⊱┊14. Cinta
Gojou Satoru
Pangeran Hokusei yang berparas menawan dan diagung-agungkan. Visual yang selayaknya peri mampu membuat kaum hawa mendamba. Ia hidup dengan segala pujian, tuntutan, dan kewajiban. Pangeran tangguh dengan banyak harapan di punggungnya.
Mungkin tidak akan ada yang menyangka jika seorang Pangeran Hokusei mengagumi kisah cinta. Tidak dalam artian hiperbola mengagumi mendayu-dayu. Bagi Satoru, cinta adalah hal abstrak yang ingin ia rasakan.
Sejak kecil ia telah melihat hubungan kaisar dan permaisuri yang begitu kaku dan formal sebagai suami istri.

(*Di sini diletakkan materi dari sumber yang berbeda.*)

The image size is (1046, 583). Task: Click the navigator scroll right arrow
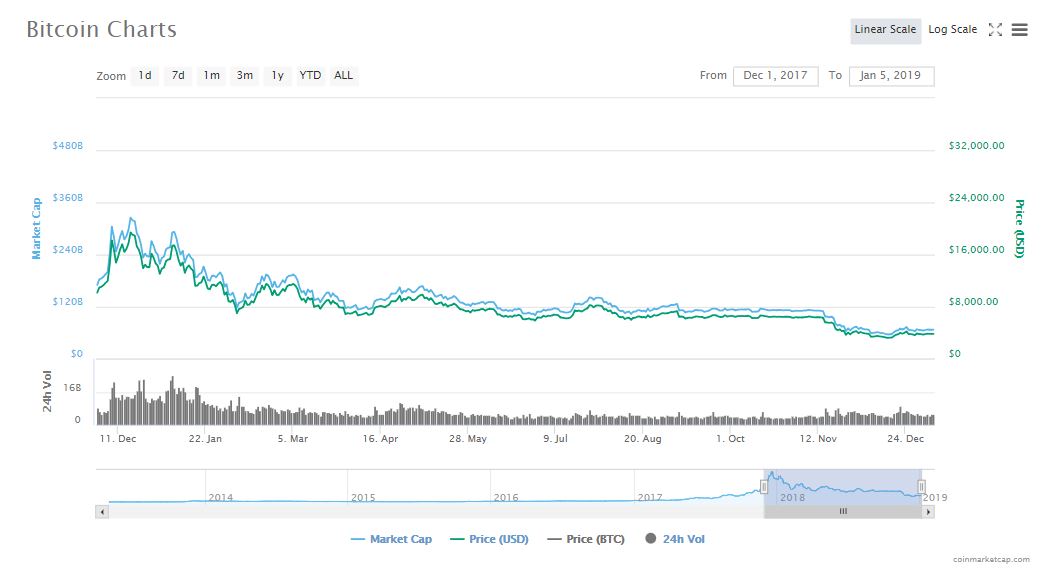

Berbeda sekali dengan pengawal pribadinya dulu ketika kecil (orang tua Suguru) yang berinteraksi manis dengan istrinya. Satoru juga masih mengingat cerita-cerita Suguru tentang kedua orang tuanya yang begitu perhatian sama lain dan memanjakannya ketika mereka masih anak-anak.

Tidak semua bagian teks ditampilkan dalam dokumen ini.